[INSTRUCTION]
Copy the lines starting at "Open the Explorer" and ending at "Looking at the screenshot, I should tap(43, 778).", swapping each "Given" for "Task" and leaving everything else as it is.

[INPUT]
--- begin ---

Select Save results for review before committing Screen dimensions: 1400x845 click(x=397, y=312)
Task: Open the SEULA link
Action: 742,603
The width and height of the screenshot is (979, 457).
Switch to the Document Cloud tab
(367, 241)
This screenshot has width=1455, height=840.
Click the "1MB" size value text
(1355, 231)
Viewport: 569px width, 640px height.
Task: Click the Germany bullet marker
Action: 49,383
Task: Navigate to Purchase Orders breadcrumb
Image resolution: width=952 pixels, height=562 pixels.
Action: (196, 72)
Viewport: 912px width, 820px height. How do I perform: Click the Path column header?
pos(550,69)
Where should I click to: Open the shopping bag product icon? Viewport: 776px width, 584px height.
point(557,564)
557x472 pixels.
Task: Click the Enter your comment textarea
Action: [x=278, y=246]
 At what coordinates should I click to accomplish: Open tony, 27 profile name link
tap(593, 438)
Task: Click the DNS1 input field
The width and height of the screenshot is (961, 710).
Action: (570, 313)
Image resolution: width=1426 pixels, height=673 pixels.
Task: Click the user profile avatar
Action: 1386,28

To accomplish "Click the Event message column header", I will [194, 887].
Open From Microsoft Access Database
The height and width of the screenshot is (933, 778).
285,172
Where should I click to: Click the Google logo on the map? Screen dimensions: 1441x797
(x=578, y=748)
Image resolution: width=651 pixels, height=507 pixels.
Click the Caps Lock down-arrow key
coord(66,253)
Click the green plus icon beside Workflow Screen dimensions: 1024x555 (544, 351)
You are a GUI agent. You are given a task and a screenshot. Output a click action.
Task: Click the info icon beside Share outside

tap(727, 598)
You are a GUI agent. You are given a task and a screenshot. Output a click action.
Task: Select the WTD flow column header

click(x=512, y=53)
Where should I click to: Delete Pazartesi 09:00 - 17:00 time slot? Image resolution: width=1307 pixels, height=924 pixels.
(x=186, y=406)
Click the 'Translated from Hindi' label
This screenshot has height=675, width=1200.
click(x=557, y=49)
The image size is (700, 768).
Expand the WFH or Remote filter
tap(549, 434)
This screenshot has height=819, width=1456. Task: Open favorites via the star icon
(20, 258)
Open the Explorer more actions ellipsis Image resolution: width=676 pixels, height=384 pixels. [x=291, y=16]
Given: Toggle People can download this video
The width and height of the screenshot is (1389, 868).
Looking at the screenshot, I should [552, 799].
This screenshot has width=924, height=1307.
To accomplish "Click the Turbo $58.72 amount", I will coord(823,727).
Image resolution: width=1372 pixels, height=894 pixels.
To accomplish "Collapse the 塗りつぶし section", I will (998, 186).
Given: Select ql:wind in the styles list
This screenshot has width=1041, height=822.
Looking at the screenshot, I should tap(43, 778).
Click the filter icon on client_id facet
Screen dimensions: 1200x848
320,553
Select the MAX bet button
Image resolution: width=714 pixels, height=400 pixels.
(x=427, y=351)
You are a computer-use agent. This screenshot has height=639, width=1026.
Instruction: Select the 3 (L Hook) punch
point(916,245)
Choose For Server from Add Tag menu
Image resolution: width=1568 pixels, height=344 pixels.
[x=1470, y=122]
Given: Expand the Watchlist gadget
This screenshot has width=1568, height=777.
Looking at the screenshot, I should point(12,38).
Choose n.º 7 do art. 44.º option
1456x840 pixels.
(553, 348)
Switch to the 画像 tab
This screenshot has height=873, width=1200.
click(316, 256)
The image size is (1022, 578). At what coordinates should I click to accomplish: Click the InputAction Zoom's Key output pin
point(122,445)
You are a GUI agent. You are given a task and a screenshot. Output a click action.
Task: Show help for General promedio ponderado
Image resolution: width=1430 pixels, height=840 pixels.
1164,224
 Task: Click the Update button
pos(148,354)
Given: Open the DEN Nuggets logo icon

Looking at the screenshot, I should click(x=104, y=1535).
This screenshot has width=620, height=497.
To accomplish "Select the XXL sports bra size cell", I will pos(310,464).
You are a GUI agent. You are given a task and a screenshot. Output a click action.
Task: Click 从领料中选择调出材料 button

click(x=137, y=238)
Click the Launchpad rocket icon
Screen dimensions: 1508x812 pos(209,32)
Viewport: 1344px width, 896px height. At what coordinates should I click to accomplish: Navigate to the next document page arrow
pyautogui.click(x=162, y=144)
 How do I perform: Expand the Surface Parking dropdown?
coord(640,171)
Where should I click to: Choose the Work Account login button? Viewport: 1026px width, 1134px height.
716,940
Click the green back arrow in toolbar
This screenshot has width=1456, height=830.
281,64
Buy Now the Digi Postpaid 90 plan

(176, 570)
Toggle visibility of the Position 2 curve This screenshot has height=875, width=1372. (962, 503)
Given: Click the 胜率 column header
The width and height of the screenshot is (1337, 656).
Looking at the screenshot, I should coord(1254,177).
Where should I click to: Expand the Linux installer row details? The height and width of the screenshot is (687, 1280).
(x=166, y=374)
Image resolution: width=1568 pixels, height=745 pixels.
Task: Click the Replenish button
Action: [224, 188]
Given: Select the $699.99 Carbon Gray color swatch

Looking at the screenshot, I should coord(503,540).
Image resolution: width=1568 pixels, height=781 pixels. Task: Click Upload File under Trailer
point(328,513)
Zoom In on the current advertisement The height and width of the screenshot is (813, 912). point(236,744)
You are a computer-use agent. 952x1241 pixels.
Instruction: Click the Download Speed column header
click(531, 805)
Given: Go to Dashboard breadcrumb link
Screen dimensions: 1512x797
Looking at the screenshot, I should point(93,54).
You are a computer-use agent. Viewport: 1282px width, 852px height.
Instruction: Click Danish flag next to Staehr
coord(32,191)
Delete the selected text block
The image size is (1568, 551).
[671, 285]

--- end ---

[RESULT BELOW]
Open the Explorer more actions ellipsis Image resolution: width=676 pixels, height=384 pixels. [x=291, y=16]
Task: Toggle People can download this video
The width and height of the screenshot is (1389, 868).
Looking at the screenshot, I should [552, 799].
This screenshot has width=924, height=1307.
To accomplish "Click the Turbo $58.72 amount", I will coord(823,727).
Image resolution: width=1372 pixels, height=894 pixels.
To accomplish "Collapse the 塗りつぶし section", I will (998, 186).
Task: Select ql:wind in the styles list
This screenshot has width=1041, height=822.
Looking at the screenshot, I should tap(43, 778).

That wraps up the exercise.